Section 4. Ownership of Equipment and Intellectual Property.
------------------------------------------------
(a) The Server and any related equipment used by CCI to host the
Website shall remain the property of CCI.
(b) The Website and all intellectual property rights in and to the
Website shall remain the property of uBid.
(c) Subject to the terms and conditions herein, uBid hereby grants
to CCI, while this Agreement is in effect, a royalty-free, world-wide, non-
exclusive, nontransferable license to reproduce, distribute, modify, publicly
perform and publicly display the Website to the extent necessary to perform its
hosting obligations under this Agreement.
3
Section 5. Termination.
-----------
(a) This Agreement shall have a term of one year; provided, however,
that either party may terminate this Agreement for any reason upon ninety (90)

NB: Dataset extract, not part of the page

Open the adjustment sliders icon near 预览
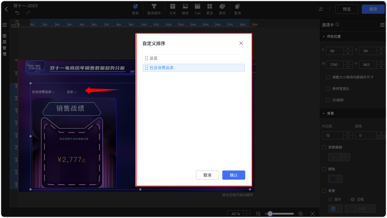 coord(320,9)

days prior written notice.
(b) Sections 3, 4 (except Section 4(c)), 5 and 6 shall survive
termination of this Agreement.
(c) Upon termination or expiration of this Agreement for any reason,
uBid shall purchase from CCI all Capital Equipment for a purchase price in cash
equal to the depreciated book value, as indicated on the books and records of
CCI and consistent with United States generally accepted accounting principles,
of such capital equipment at the time of termination.
Section 6. Miscellaneous.
-------------
(a) This Agreement may not be transferred or assigned by either
party, whether voluntarily or by operation of law, without the prior written
consent of the other. This Agreement shall inure to the benefit of and be
binding upon all permitted successors and assigns.

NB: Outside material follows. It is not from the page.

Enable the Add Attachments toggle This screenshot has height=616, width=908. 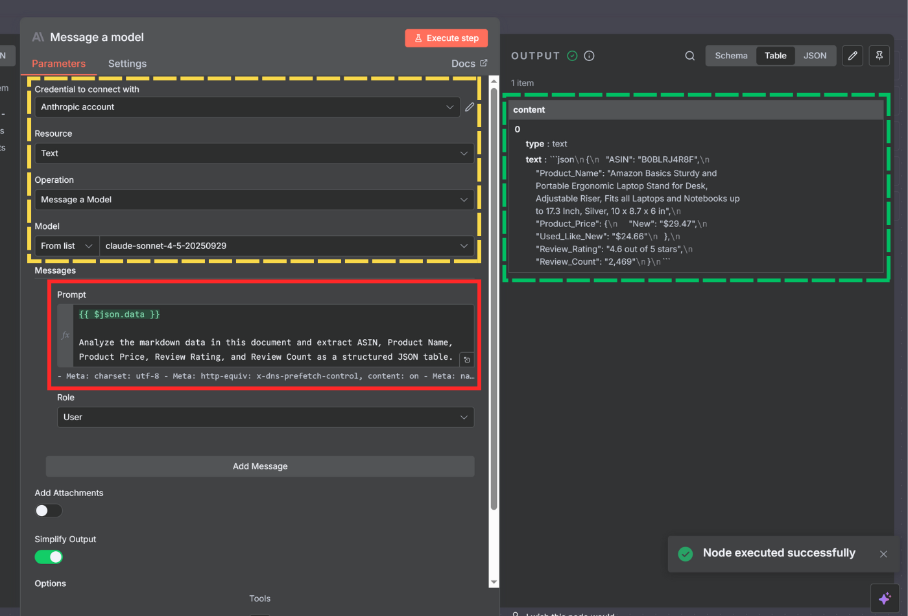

(b) This Agreement shall be governed by the laws of the State of
California (regardless of the laws that might otherwise govern under applicable
principles of conflicts of law) as to all matters, including, but not limited
to, matters of validity, construction, effect, performance and remedies.
(c) This Agreement may be executed in counterparts, each of which
shall constitute an original and both of which together shall be deemed to be
one and the same instrument.
(d) All notices, requests, demands, waivers and other communications
required or permitted to be given under this Agreement shall be in writing and
shall be deemed to have been duly given if delivered personally or by facsimile
transmission or mailed (certified or registered mail, postage prepaid, return
receipt requested):
If to CCI, to: Creative Computers, Inc.
0000 Xxxx 000xx Xxxxxx
Xxxxxxxx, Xxxxxxxxxx 00000
Attention: Chief Financial Officer
Fax No.: (000) 000-0000
4
If to uBid: uBid, Inc.
0000 Xxxxx Xxxxxxx
Xxx Xxxxx Xxxxxxx, Xxxxxxxx 00000
Attention: Chief Financial Officer
Fax No.: (000) 000-0000
or to such other person or address as any party shall specify by notice in
writing to the other party. All such notices, requests, demands, waivers and
communications shall be deemed to have been received on the date on which hand
delivered, upon transmission of the facsimile transmission by the sender and
issuance by the transmitting machine of a confirmation slip confirming that the
number of pages constituting the notice have been transmitted without error, or
on the third business day following the date on which so mailed, except for a
notice of change of address, which shall be effective only upon receipt thereof.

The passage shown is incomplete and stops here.